Assigned task 1 » In the text on keeping horses warm in winter, write out the stretch from "Whether you live" through "for these horses." again, replacing "fluffy" with "thick".
Assigned task 2 »
Answer these questions from the text on keeping horses warm in winter:
(a) What do horses do with their hair on the coldest, windiest days?
(b) Why might an owner have a horse clipped or kept under lights?
(c) Which hay does the text name as high-protein?
Assigned task 3 » Continue the text on keeping horses warm in winter from where it stops.

Given text »
================

Whether you live in the balmy south or the shivery north, winter will arrive on your doorstep sooner or later.
Horses stay warm very naturally on their own: their coats turn fluffy on the coldest, windiest days because they quite literally turn their hair up to block the chill. When the hair follicles stand on end, a warm jacket of insulating air is kept close to the skin. It’s kind of like goose bumps in humans, except that getting goosebumps, for us, just tells us to find our jackets.
But what if your horse doesn’t have his own fluffy coat? You might have your horse clipped or under lights in order to keep a sleek show coat all winter. And some horses never seem to get a winter coat, especially if they’ve lived their lives in warm climates. A cold front with a dramatic temperature drop can be a real shock for these horses.
When a cold snap is threatening your horse’s sensitive system, consider these three steps to keep them warm and comfortable:
Fix it with food: Ah, food fixes everything, doesn’t it? And just like you want an extra helping of mashed potatoes after you’ve had a chilly day in the barn, your horse could use some extra rations to deal with the cold. Horses burn more energy keeping warm, so gradually raising grain rations for the cold season will help him stay in condition.
High-protein hay, like alfalfa or alfalfa cubes or pellets, is another way to warm up your horse: what he doesn’t need for energy will go into his fat stores and speed his metabolism, which produces more body-heat. But whatever kind of hay you feed, feed it often: keeping his mouth full and his digestive system busy will help him stay warm.

================

Data provided »
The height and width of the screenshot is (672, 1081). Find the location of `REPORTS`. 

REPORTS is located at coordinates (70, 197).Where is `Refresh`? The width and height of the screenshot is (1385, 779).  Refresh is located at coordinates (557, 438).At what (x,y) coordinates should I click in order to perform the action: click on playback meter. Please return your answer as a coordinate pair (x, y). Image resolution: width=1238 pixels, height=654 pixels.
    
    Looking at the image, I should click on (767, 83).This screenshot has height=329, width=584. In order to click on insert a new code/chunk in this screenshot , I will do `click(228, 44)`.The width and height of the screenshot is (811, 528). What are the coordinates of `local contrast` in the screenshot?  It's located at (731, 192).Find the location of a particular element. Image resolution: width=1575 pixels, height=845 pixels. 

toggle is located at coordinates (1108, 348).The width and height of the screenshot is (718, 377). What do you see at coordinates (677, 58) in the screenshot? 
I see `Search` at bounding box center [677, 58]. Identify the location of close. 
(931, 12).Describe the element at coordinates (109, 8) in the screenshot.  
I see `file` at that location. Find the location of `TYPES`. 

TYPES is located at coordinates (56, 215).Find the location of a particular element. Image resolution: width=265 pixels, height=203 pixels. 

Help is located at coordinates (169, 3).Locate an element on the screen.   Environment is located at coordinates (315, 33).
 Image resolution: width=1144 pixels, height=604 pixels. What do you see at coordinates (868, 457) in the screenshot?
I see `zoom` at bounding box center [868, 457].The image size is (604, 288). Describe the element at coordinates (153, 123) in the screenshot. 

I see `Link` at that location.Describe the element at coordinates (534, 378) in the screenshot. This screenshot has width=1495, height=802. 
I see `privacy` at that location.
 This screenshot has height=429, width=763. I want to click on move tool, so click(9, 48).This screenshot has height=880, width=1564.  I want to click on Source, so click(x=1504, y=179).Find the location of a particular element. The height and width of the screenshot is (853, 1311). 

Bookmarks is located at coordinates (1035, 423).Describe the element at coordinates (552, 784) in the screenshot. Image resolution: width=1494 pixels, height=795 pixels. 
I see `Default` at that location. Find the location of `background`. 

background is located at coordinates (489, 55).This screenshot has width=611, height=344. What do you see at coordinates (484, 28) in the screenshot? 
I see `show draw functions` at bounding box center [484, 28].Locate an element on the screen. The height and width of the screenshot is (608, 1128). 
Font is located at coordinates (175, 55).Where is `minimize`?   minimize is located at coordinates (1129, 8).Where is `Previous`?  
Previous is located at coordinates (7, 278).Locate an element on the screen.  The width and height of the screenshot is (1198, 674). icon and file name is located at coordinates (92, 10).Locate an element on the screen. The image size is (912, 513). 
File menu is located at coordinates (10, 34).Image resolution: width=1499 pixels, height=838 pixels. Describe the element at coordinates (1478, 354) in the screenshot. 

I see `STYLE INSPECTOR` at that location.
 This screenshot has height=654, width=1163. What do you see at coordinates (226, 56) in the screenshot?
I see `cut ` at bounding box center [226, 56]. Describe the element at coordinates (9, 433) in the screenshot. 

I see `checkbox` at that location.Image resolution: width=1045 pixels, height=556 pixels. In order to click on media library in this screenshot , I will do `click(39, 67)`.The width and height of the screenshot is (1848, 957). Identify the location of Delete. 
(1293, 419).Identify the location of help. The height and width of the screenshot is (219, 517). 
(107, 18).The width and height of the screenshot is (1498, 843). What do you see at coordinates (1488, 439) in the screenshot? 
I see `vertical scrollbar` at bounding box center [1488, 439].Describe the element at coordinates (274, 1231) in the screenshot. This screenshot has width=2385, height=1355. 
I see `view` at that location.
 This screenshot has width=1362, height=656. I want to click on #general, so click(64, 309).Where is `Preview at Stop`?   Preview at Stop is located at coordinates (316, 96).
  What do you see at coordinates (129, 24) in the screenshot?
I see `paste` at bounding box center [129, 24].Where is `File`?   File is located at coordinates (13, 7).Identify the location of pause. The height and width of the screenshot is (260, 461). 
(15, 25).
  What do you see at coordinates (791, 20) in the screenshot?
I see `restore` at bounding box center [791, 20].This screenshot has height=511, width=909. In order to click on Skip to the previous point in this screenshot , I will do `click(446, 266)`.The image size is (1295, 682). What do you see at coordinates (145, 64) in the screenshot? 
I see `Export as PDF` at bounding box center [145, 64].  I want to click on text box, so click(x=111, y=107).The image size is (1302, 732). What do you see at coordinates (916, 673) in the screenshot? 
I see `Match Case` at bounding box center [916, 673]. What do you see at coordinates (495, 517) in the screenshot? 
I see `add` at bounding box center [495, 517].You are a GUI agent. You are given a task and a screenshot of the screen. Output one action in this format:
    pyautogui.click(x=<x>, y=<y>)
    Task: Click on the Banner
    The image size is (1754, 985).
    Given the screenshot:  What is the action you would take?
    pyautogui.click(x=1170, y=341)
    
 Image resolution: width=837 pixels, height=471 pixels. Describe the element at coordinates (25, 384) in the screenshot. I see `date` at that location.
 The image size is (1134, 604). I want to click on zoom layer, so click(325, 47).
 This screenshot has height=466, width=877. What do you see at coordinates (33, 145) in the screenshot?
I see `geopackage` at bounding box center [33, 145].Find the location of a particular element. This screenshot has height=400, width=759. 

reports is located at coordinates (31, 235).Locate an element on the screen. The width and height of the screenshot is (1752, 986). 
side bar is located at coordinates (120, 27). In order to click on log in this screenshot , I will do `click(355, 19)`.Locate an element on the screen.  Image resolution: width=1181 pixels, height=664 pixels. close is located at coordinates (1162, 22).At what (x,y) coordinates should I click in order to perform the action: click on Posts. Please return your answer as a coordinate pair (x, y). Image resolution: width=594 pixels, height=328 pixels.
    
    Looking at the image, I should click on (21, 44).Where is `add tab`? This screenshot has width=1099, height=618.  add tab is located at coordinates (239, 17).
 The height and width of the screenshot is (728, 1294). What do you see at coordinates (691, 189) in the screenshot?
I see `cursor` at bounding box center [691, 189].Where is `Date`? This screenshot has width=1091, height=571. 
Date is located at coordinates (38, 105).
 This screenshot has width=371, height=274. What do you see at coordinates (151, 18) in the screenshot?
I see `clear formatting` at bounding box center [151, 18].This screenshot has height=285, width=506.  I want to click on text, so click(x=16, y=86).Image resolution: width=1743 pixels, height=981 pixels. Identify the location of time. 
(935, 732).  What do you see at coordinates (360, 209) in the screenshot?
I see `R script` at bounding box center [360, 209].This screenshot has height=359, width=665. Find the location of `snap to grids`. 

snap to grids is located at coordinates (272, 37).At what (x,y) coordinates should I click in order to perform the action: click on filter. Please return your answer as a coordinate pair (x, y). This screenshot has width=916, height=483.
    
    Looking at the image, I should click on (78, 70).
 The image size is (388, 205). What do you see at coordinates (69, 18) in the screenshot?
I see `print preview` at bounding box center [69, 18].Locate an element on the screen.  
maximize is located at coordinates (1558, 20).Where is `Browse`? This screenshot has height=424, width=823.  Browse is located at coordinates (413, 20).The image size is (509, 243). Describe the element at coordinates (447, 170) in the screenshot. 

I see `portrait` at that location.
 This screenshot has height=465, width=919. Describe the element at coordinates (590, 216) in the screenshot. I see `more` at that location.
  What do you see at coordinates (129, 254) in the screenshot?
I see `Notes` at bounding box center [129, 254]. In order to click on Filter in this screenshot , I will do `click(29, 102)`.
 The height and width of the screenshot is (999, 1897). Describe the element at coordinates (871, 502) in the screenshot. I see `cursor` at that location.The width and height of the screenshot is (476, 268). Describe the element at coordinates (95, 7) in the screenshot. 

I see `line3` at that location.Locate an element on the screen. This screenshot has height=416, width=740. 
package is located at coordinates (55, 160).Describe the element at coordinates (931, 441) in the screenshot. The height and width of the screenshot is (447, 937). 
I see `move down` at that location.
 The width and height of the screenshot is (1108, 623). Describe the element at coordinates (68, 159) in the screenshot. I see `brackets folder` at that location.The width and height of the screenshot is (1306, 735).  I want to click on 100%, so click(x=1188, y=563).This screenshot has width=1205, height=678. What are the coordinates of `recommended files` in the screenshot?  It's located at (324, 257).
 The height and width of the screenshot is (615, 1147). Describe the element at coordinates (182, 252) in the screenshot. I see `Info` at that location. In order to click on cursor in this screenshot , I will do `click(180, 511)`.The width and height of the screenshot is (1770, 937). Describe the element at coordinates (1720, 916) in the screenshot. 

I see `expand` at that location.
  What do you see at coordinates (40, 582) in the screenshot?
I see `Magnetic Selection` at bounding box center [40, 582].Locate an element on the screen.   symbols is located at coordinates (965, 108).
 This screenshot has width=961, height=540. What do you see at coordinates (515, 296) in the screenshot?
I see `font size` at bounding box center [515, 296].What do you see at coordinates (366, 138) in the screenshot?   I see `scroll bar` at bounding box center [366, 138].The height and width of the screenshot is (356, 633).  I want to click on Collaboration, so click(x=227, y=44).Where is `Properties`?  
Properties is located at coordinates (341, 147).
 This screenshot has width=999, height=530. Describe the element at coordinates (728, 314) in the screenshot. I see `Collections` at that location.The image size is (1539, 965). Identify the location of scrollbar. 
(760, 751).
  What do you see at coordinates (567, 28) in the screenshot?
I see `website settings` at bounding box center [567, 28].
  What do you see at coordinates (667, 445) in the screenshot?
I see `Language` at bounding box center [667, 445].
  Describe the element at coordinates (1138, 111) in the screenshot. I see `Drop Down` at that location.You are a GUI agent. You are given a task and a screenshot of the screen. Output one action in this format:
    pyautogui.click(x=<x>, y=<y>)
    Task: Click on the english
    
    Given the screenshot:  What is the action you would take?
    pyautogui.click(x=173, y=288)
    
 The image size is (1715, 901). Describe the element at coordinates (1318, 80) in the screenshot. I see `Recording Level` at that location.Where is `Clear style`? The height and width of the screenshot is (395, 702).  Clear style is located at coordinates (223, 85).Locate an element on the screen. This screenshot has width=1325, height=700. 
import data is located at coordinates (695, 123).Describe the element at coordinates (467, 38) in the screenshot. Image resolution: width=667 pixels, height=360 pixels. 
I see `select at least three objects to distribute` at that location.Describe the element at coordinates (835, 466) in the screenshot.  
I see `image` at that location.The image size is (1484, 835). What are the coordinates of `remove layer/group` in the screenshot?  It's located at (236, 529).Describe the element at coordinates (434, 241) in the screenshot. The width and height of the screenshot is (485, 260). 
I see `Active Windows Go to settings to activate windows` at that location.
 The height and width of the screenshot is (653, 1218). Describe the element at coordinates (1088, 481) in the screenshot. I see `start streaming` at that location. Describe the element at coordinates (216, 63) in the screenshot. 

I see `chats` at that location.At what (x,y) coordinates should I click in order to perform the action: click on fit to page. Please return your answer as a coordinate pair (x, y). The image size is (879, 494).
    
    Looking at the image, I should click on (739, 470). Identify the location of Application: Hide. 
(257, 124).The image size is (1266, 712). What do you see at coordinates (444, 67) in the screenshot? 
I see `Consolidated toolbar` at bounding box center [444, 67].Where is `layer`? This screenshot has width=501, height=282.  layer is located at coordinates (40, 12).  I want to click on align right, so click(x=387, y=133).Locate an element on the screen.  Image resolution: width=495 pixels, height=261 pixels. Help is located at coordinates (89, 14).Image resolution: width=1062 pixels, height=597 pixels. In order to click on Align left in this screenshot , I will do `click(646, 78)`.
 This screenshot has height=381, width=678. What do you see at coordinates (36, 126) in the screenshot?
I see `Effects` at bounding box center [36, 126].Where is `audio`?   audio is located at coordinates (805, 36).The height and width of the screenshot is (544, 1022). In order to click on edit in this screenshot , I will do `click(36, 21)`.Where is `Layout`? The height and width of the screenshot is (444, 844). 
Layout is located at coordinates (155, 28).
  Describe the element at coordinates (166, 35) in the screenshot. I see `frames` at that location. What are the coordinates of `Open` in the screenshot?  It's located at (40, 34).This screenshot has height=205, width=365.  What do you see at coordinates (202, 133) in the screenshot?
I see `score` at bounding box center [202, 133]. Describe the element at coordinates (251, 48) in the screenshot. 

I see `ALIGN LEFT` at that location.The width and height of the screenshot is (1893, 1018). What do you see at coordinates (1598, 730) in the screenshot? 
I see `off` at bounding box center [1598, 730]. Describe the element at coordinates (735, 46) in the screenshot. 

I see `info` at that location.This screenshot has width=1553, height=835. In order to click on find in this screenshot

================

Exercise response 1 »
Whether you live in the balmy south or the shivery north, winter will arrive on your doorstep sooner or later.
Horses stay warm very naturally on their own: their coats turn thick on the coldest, windiest days because they quite literally turn their hair up to block the chill. When the hair follicles stand on end, a warm jacket of insulating air is kept close to the skin. It’s kind of like goose bumps in humans, except that getting goosebumps, for us, just tells us to find our jackets.
But what if your horse doesn’t have his own thick coat? You might have your horse clipped or under lights in order to keep a sleek show coat all winter. And some horses never seem to get a winter coat, especially if they’ve lived their lives in warm climates. A cold front with a dramatic temperature drop can be a real shock for these horses.

Exercise response 2 »
(a) They turn their hair up, so the hair follicles stand on end and hold a layer of insulating air close to the skin.
(b) To keep a sleek show coat all winter.
(c) Alfalfa, including alfalfa cubes or pellets.

Exercise response 3 »
Have the right clothes: Just one heavy-weight blanket or light-weight sheet is rarely enough for your horse’s wardrobe. Check the tags when you’re shopping for horse blankets: they’ll tell you what temperature they’re appropriate for. And watch the weather closely: if a frosty morning is going to warm up significantly later in the day, don’t turn your horse out and head off to work for the day wearing a rug that will turn into a furnace under a warm sun. Let him warm himself up with some running and sunning (and lots of eating) instead.
Coolers for proper cool-downs: Yes, more clothes for your horse. A hot horse on a cold day is a horse just waiting to catch a chill. After work-outs, the cool-down is more important than ever when the temperature drops. Have a cooler ready to throw over your horse to wick away moisture from sweat and to keep the cold air away from hot muscles. It’s perfect for the long walk you’re going to take to help him cool down! You can use the cooler until the horse is dry and it’s safe to put his regular blanket back on.
No matter what climate you’re working with, keep a close eye on the weather and how it’s affecting your horse. With these three tips, you’ll all get through the cold season in one piece!